The archival injunctive was and remains crucial. As April says,
It was logical . . . that we would create a living archive that continues to multiply and proliferate. Through this collaborative process of montage and juxtaposition, overlooked fragments of memory were recorded and gathered in a shared space, giving rise to unexpected new trajectories. This mode of collective work has allowed us to examine the fluid boundaries of self and other, memory and forgetting, reality and fiction, and continuity and fragmentation in generative ways.9
The archive is a powerful inventory the contents of which move restlessly forward and backward in time, releasing hidden stores of meaning, opening up new possibilities, contributing to chiasmic dialogue. This dialogue is not limited to members of the group in question but extends outward to viewers, enjoining that they also bring their interpretive offerings to the table.
Philosopher Jacques Derrida once described “archive fever” as “to burn with passion. It is to never rest . . . from searching for the archive right where it slips away. . . . It is to have a compulsion, repetitive, and nostalgic desire for the archive, an irrepressible desire to return to the origin, a homesickness, a nostalgia for the return to the most archaic place of absolute commencement.”10 Clearly, April shares this understanding of the archive, and has communicated it to the collective that she directs.
In this sense, Afterlife cultivates modes of community through the creative act.

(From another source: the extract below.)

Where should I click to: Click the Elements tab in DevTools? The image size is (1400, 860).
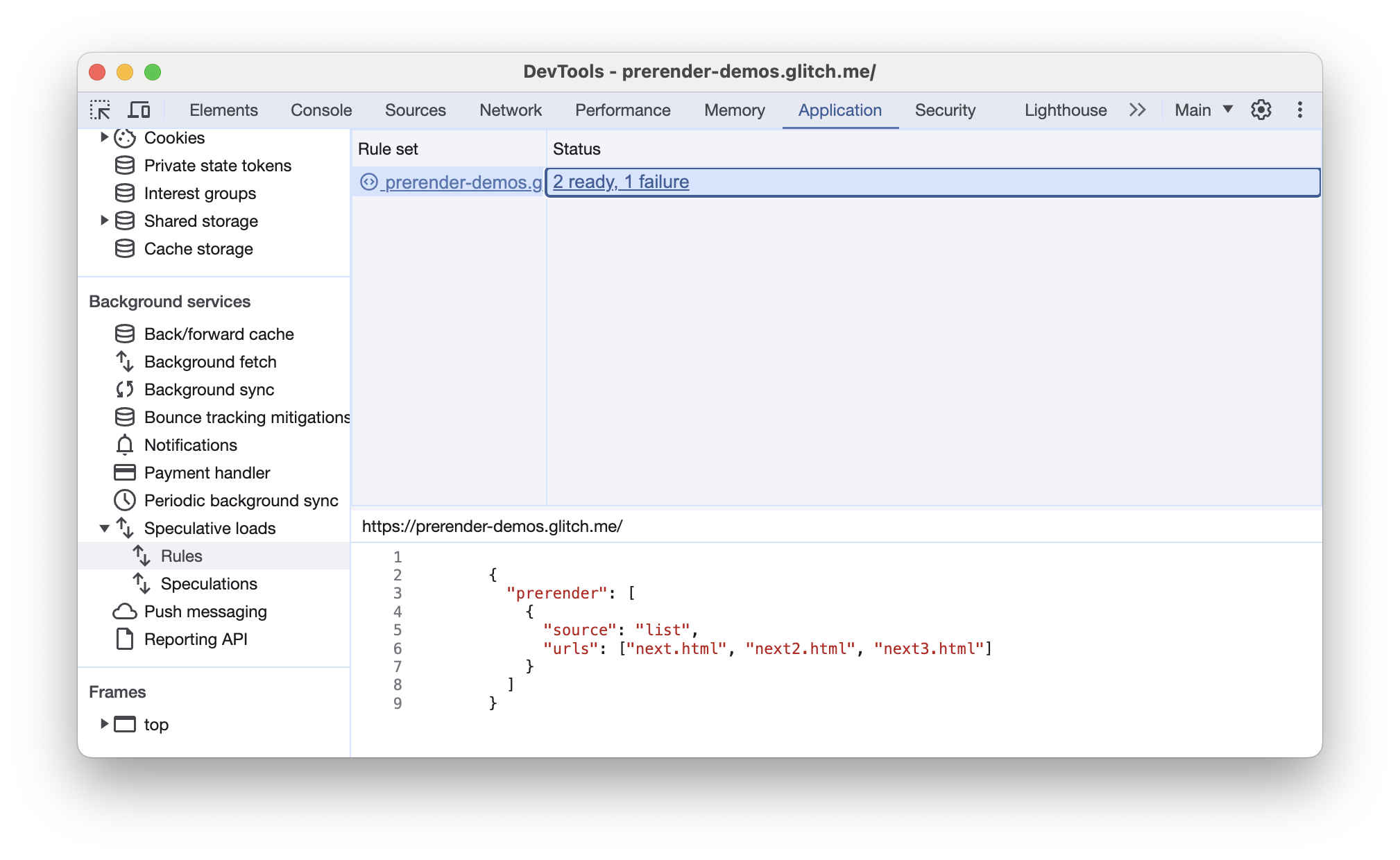point(222,110)
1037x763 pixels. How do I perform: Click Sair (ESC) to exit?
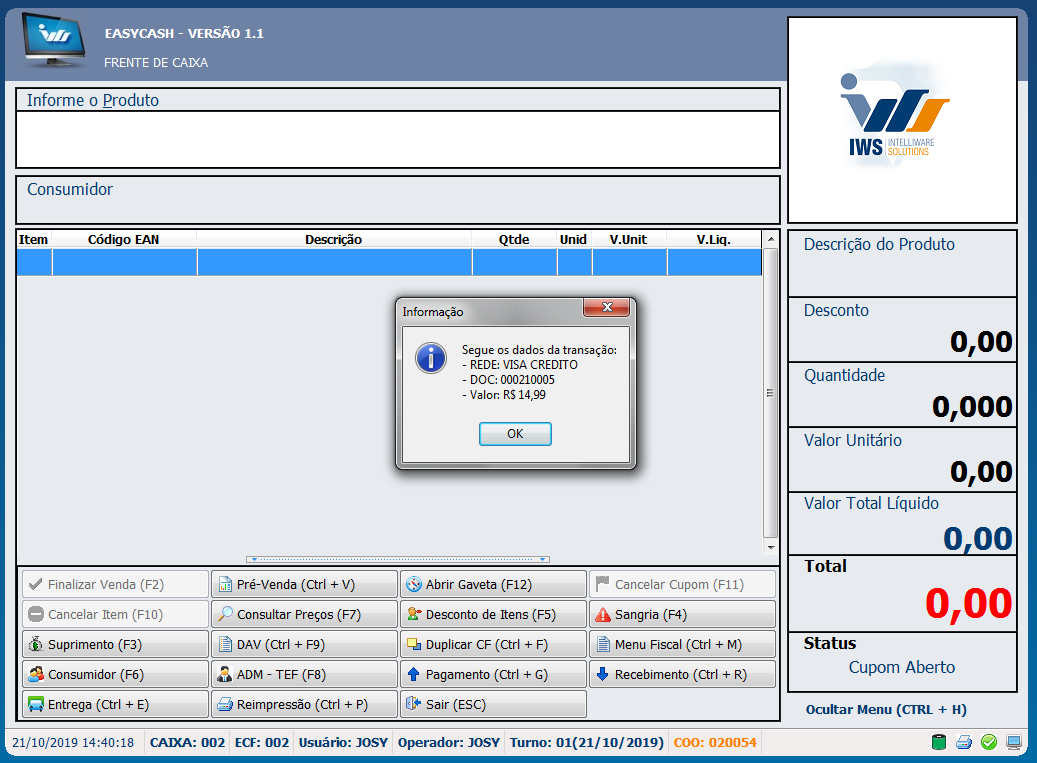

This idea of “communitas” (communitas being a Latin noun that refers to an unstructured community in which people enjoy equality, or to the very spirit of community itself; in anthropology, it means that sense of sharing and intimacy that develops among persons who experience liminality as a group) is here transformed into a photographic ideal. Noted anthropologist Victor Turner emphasized the importance of storytelling and focused his exploration of liminality primarily on the rites of passage that specifically concern initiation. In his view, such processes embody the ecstatic transitionality, or the essential becomingness, of the liminal state.11 Similarly, April embraces the importance of a provisional and mutable aesthetic and encourages her nomadic cohorts to tell stories from past, present, and future.
This is certainly true of the images of the Afterlife collective, which is understood as a seedbed of creative storytelling. What is perhaps even more remarkable is the way that the images in question draw out a radius that encompasses the viewer as well, and the circle is closed when we experience the same liminality shared among members of the group, by looking hard at their photographs and coming to understand something of the how and the why of their going down to the deep well.
2 Raymonde April, Jessica Auer, Jacques Bellavance, Velibor Božović, Gwynne Fulton, Katie Jung, Jinyoung Kim, Lise Latreille, Celia Perrin Sidarous, Marie-Christine Simard, Bogdan Stoica, Andrea Szilasi, and Chih-Chien Wang.
3 Marie Uguay, L’outre-vie (Montreal: Éditions du Noroît, 1979), 9.
4 Raymonde April, interview with Gwynne Fulton, in Outre-vie/Afterlife (Quebec City: VU, 2018), 7.
5 Ibid.
6 Author’s conversation with Jessica Auer.
7 Author’s conversation with Velibor Božović.
8 Author’s conversation with Jessica Auer.
9 April, Outre-vie/Afterlife, 7.
10 Jacques Derrida, Archive Fever: A Freudian Impression, trans. Eric Prenowitz (Chicago: University of Chicago Press, 1996), 91.
11 Victor Turner, “Betwixt and Between: The Liminal Period in Rites de Passage,” in The Forest of Symbols (Ithaca, NY: Cornell University Press, 1967).
James D. Campbell is a writer and curator who writes frequently on photography and painting from his base in Montreal.
[ Complete issue, in print and digital version, available here: Ciel variable 110 – MIGRATION ]
[ Individual article in digital version available here: Afterlife – James D. Campbell, In Pursuit of the Afterlife ]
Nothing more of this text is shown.